── Record set
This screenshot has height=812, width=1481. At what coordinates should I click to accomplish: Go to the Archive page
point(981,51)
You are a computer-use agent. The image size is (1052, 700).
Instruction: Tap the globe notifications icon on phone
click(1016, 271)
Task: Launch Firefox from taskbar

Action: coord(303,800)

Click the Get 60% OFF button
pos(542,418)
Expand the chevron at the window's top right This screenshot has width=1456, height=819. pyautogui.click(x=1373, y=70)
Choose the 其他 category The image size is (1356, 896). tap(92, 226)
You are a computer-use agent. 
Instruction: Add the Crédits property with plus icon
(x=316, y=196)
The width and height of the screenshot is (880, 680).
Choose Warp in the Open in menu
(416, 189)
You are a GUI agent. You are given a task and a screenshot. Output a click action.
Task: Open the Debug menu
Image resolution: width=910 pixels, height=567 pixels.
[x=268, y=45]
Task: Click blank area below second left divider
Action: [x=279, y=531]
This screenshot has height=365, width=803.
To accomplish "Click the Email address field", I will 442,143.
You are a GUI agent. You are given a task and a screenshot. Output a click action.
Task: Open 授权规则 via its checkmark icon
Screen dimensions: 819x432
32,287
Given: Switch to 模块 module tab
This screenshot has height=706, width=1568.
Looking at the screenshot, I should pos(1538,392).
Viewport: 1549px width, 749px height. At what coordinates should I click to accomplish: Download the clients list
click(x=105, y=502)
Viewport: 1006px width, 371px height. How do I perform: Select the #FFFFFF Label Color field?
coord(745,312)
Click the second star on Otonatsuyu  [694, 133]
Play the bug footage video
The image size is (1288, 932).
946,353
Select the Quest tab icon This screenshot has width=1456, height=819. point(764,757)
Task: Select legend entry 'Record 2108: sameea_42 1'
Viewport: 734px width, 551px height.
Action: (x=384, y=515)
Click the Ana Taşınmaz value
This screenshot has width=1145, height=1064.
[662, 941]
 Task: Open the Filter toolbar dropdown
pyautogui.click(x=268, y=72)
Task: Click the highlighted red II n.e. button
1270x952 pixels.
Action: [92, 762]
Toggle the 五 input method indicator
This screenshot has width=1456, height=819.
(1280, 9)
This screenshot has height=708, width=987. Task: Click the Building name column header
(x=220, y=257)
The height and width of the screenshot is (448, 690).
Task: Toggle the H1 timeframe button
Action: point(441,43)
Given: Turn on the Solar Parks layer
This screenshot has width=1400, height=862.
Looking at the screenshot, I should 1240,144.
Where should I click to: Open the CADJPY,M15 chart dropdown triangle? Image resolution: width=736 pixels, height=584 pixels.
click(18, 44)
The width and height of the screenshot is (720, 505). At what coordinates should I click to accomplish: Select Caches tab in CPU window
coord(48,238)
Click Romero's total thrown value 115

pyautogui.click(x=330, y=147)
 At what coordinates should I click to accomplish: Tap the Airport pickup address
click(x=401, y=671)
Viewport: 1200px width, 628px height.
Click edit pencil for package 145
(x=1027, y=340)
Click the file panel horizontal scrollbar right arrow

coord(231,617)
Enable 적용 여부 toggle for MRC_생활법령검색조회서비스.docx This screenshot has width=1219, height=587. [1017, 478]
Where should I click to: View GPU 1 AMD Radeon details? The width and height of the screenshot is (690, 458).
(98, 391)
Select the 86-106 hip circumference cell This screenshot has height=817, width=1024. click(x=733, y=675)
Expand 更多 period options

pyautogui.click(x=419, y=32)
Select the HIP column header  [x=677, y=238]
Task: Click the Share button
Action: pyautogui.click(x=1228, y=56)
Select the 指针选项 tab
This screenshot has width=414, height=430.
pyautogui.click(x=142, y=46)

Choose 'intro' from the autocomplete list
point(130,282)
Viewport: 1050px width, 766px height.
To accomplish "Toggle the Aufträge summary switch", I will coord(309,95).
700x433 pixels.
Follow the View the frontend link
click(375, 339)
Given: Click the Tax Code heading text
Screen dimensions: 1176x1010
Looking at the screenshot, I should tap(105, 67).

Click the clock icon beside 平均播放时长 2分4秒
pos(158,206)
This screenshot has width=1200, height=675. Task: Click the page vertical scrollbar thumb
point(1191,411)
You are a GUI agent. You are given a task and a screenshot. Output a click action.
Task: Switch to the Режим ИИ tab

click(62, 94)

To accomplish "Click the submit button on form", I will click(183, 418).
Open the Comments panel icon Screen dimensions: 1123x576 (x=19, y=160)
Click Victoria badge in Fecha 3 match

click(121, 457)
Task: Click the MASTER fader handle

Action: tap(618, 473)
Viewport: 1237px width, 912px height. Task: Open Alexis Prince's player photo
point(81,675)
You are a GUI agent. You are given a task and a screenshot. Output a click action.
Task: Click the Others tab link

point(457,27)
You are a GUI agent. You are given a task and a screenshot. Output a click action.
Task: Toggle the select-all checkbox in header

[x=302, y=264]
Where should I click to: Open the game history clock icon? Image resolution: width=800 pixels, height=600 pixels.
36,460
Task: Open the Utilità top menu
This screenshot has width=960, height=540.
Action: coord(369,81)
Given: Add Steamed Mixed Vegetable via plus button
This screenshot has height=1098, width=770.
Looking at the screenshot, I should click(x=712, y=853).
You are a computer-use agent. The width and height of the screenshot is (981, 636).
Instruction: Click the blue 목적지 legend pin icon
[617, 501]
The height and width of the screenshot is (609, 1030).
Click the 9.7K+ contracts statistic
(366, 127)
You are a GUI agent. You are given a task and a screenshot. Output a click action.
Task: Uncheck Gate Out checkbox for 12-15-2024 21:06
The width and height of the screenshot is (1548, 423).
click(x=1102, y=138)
────
**To be done**. Return every line of the data above that contains the string "point", matching case exactly.

**Final result**.
point(981,51)
Select the Quest tab icon This screenshot has width=1456, height=819. point(764,757)
Action: point(441,43)
point(130,282)
point(1191,411)
point(81,675)
point(457,27)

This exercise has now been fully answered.